A number of people are starting to question why governments are funding the side-projects of multi-billion dollar publicly listed companies who have the capacity to raise the funds themselves, and that is a fair question. There are literally dozens and dozens of innovators and entrepreneurs beavering away in small factories, labs and garages who promise to produce step-changes in the hydrogen revolution – at Star Scientific we know, we have found many of them. They typically share one thing in common, they do not have the connections, or time, or resources or expertise to invest in the incredibly complex requirements that come with government funding applications.

To that end the Biden administration’s “Earthshot” invitation, to all-comers, regardless of size, for ideas to quickly advance the hydrogen economy looks very promising, very promising indeed. It appears the US is not going to be held back by those who want to slow the transition down.

There are more important things governments can do. If they must spend money, then spend it on creating demand rather than obsessing with supply. It’s basic economics – create the demand then the innovators and investors will step in. So, fund the potential users of the hydrogen, like food and beverage manufactures, to help them transition their production processes across.

If governments wish to fund supply, then do so with wide-ranging incentives open to everyone rather than projects directed at individual companies and their pet projects, the benefits of which will be captured by their shareholders. In Australia we went through a revolution in PV solar and wind because governments set targets and broad incentives, and the markets looked after the rest. The same should be done for green hydrogen – the government should set incentivised production targets and let the market step in.

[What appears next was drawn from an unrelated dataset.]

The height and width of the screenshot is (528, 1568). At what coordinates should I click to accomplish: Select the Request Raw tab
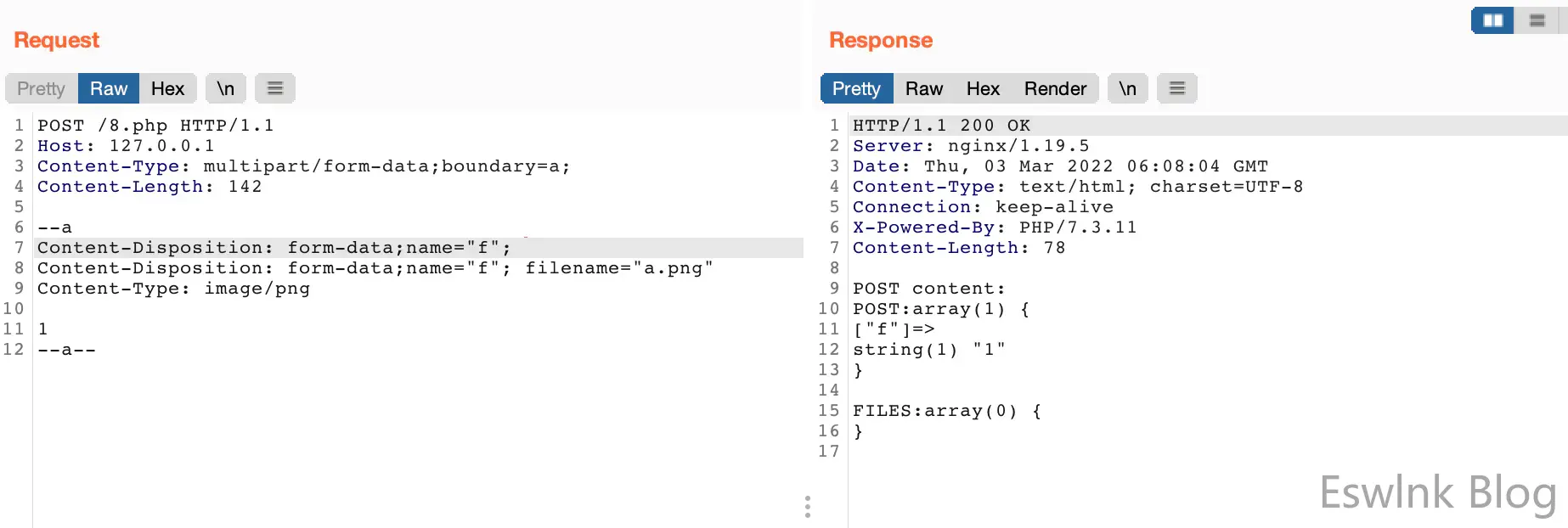click(x=109, y=88)
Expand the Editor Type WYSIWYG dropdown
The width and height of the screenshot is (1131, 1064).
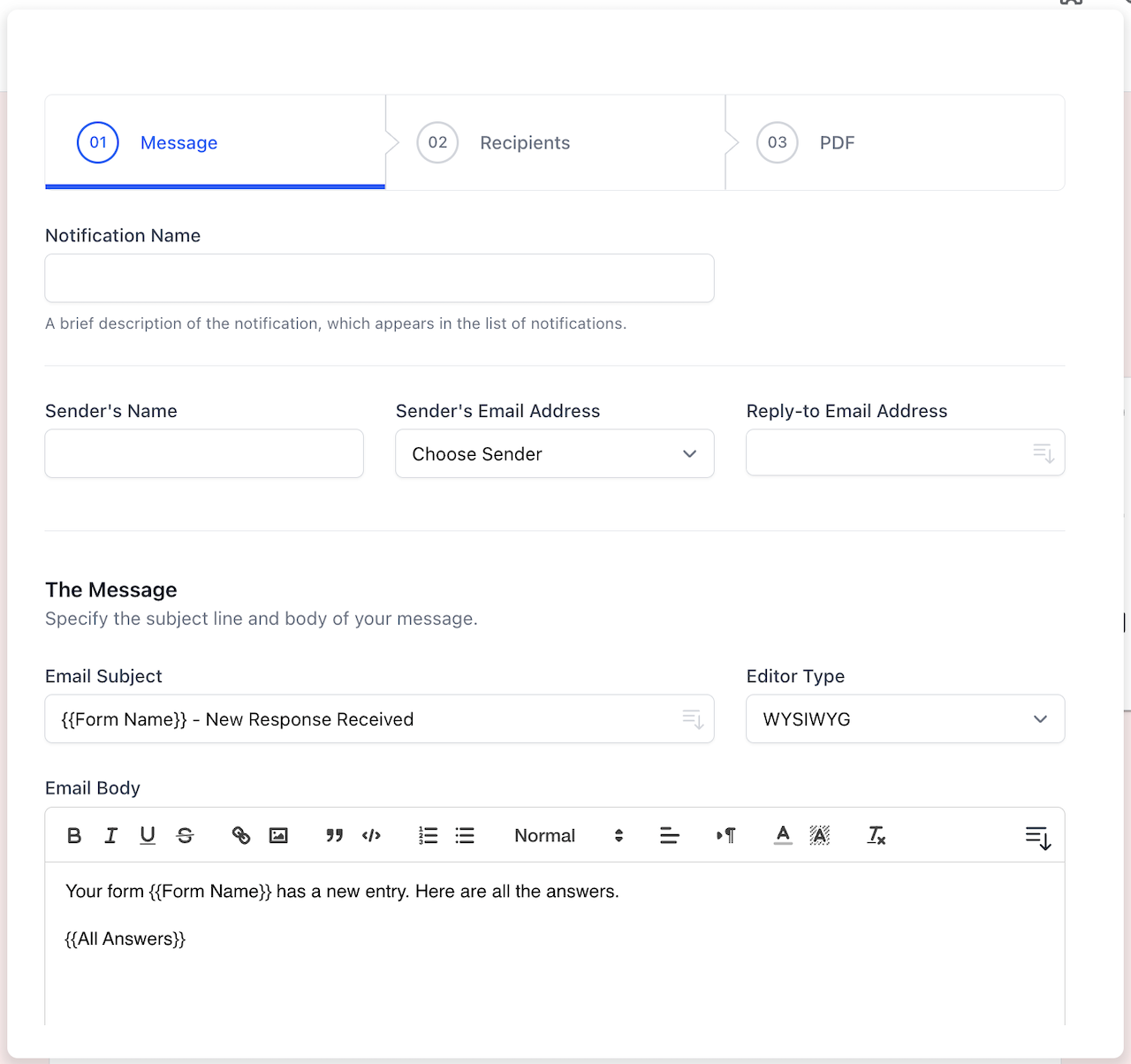pos(905,719)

The far more important role for governments is the area of regulation – the closer we can get to universal standards, regulation, and certification on green hydrogen, the faster we will progress.

The other area where we must get “fair dinkum” about is in the rush to export. In Australia, if you flicked through the industry media or government publications you would be forgiven for thinking that the only reason for developing the hydrogen industry is exclusively for export. This overlooks the many, many potential domestic industrial users, who are desperate for an alternate for coal, gas and for whom batteries will not work.

History is thus at risk of repeating itself – we are the world’s largest gas exporter, but domestic supply is about to fall off a cliff, versus demand, and it is way too expensive – we are at the point where, I kid you not, we are going to be importing gas.

I hope we do not make the same mistake again with hydrogen, or the “social licence” we often talk about will be a moot point if potential domestic customers either cannot access green hydrogen or it is too expensive.

Yes, there is an export play for green hydrogen, and it will be good for driving demand. However, the bigger picture is that green hydrogen, in the longer term, will be produced closer to its end market. Indeed, for net energy importers like industrialised Japan or the developing Philippines, green hydrogen produced by offshore wind gives them the hope of energy sovereignty for the first time.

It certainly is an exciting time to be involved in the Universe’s most abundant molecule – but just now we need to step back and cast a critical eye at what is perceived as “progress” and what are our genuinely real issues.